I ran immich on a server that’s substantially faster than a raspberry pi, and after about a day and a half it keeps me from getting in with ssh. Even locally, I have to wait for a long time to get a login prompt.
“load” is not “CPU usage.” It’s “system usage” and includes disk and network activity. Including swapping if you’re low on memory.
vmstat can tell you what your disk io looks like. Iotop can help with narrowing it down to a process.
It’s a bit more complicated than that. System load is a count of how many processes are in an R state (either "R"unning or "R"eady). If a process does disk I/O or accesses the network, that is not counted towards load, because as soon as it makes a system call, it’s now in an S (or D) state instead of an R state.
But disk I/O does affect it, which makes it a bit tricky. You mentioned swapping. Swapping’s partner in crime, memory-mapped files, also contribute. In both of those cases, a process tries to access memory (without making a system call) that the kernel needs to do work to resolve, so the process stays in an R state.
I can’t think of a common situation where network activity could contribute to load, though. If your swap device is mounted over NFS maybe?

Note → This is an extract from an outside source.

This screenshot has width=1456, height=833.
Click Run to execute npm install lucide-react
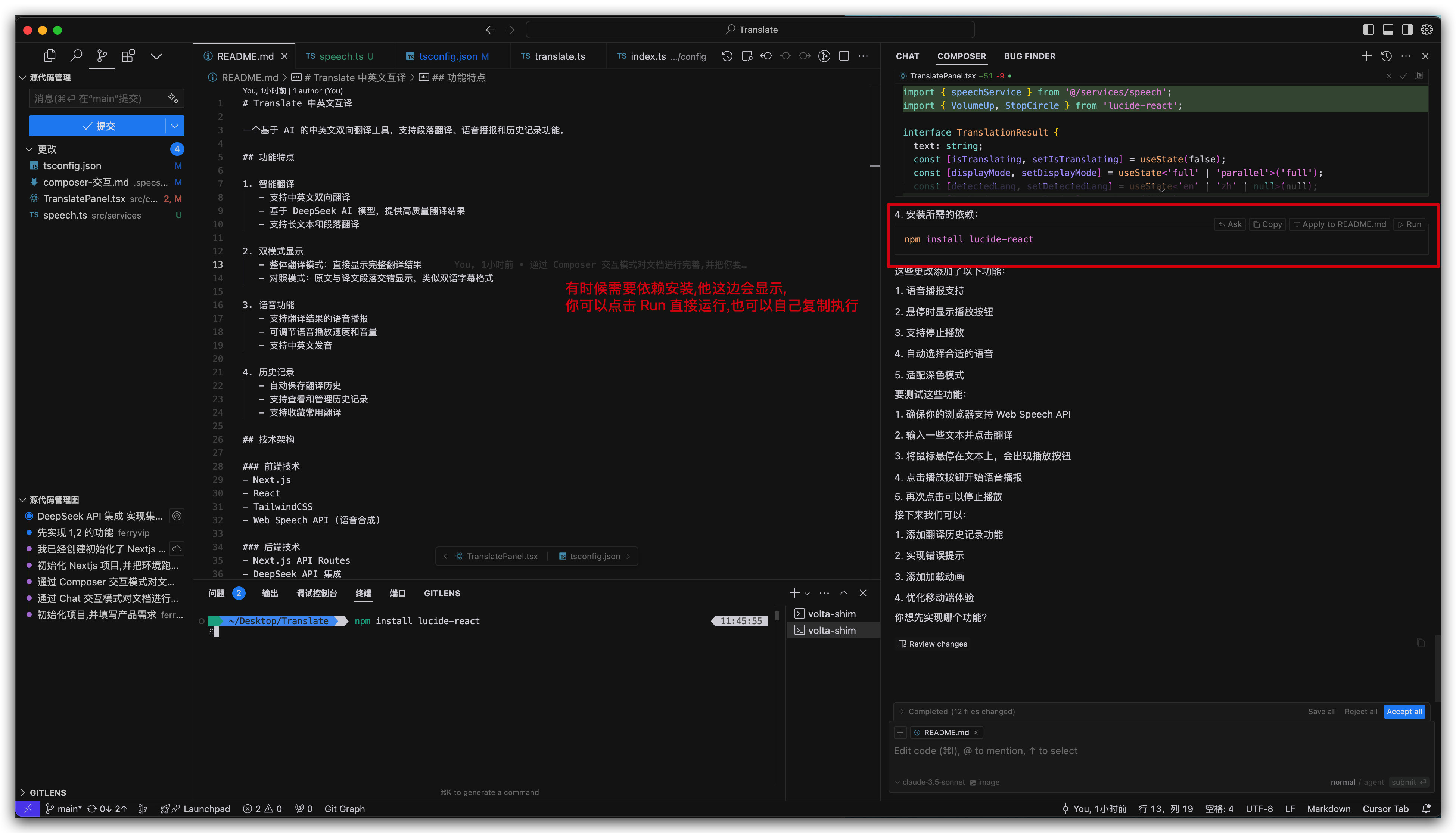click(1409, 224)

Anyway, generally load is measuring CPU usage, but if you have high disk usage elsewhere (which is not counted directly) and are under high memory pressure, that can contribute to load. If you’re seeing a high load with low CPU utilization, that’s almost always due to high memory pressure, which can cause both swapping and filesystem cache drops.
Using network storage to store your swapfile is one of the… um, more interesting ideas I’ve heard today
Adding to list of things to try when one’s network only knows 100Gb
Install nmon - it’s a CLI tool to show system load Run it and press ‘d’ to show disk usage, then ‘l’ to show a longterm graph, then ‘-’ to speed it up. If your storage is the issue you’ll see it here - and potentially which drive(s) are affected.
I’d try each application one by one. Maybe write a script to monitor load and stop the program if it goes past your desired threshold and notify you.
It could also be a setting in some app like photoprism or immich … I think one of them uses tensorflow to classify images. That would increase the load if thats running in the background.
Maybe try them with an empty directory so there is no data to process and see if you encounter the error. Then add some data and see how the load is.